Pergunta

I am new to Guava cache and looking for some advice.

I would like to cache "functions" - classes responsible for some calculation. Each class has 3 double attributes: start, max, increment

What is the best way to create a key for storing in cache? How about complex object?

I was thinking about using Hasher but for complex objects same hash does not mean same object. So the key-> value will not be unique.

Also, how does Cache look up for key? I noticed that if I use 2 objects for key which pass equals, Cache considers it to be unique keys. Does it work based on key1 == key2?

public static void testGuavaCache() {
    Cache<Object, String> CACHE = CacheBuilder.newBuilder().weakKeys().weakValues().build();

    for (int i = 0; i < 2; i++) {
        Joiner joiner = Joiner.on('|');
        String key1 = joiner.join(i, i, i, i, i, i, i);

        for (int j = 0; j < 2; j++) {
            String key = joiner.join(i, i, i, i, i, i, i);
            System.out.println(key1.equals(key));
            System.out.println(key1 == key);
            try {
                String m = CACHE.get(key, new Callable<String>() {
                    @Override
                    public String call() throws Exception {
                        return "test";
                    }
                });

                System.out.println("Size = " + CACHE.size());

            } catch (ExecutionException e) {
                e.printStackTrace();
            }
        }
    }
}

Output is:

true
false
Size = 1
true
false
Size = 2
true
false
Size = 3
true
false
Size = 4

Removing weakKeys() solves the problem. Is this expected?

Foi útil?

Solução

Read the docs for weakKeys:

Warning: when this method is used, the resulting cache will use identity (==) comparison to determine equality of keys.

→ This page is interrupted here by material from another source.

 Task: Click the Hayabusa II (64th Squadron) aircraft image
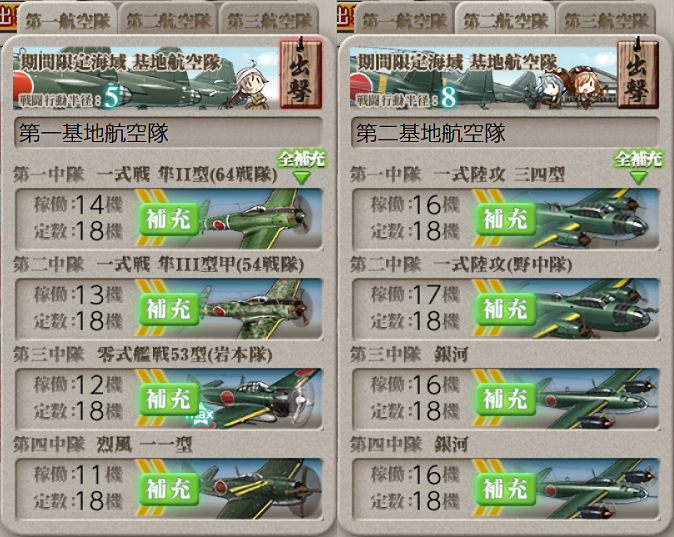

So yes, you should stop using weakKeys, and you're also probably better off having a proper value object instead of concatenating things together into a String.

Outras dicas

If the arguments are String, concatenate all of the arguments to your function with a delimiter. This will uniquely define the result. If the arguments are numeric or a combination of both you can encode them into a ByteBuffer and use it's hashCode as the key to save memory. If the argument data is large (perhaps +32 bytes) you can encode the key using a digest algorithm such as MD5 and use the result as a key. In this case, you would need to weigh the processing cost of generating a digest as opposed to computing your cached result.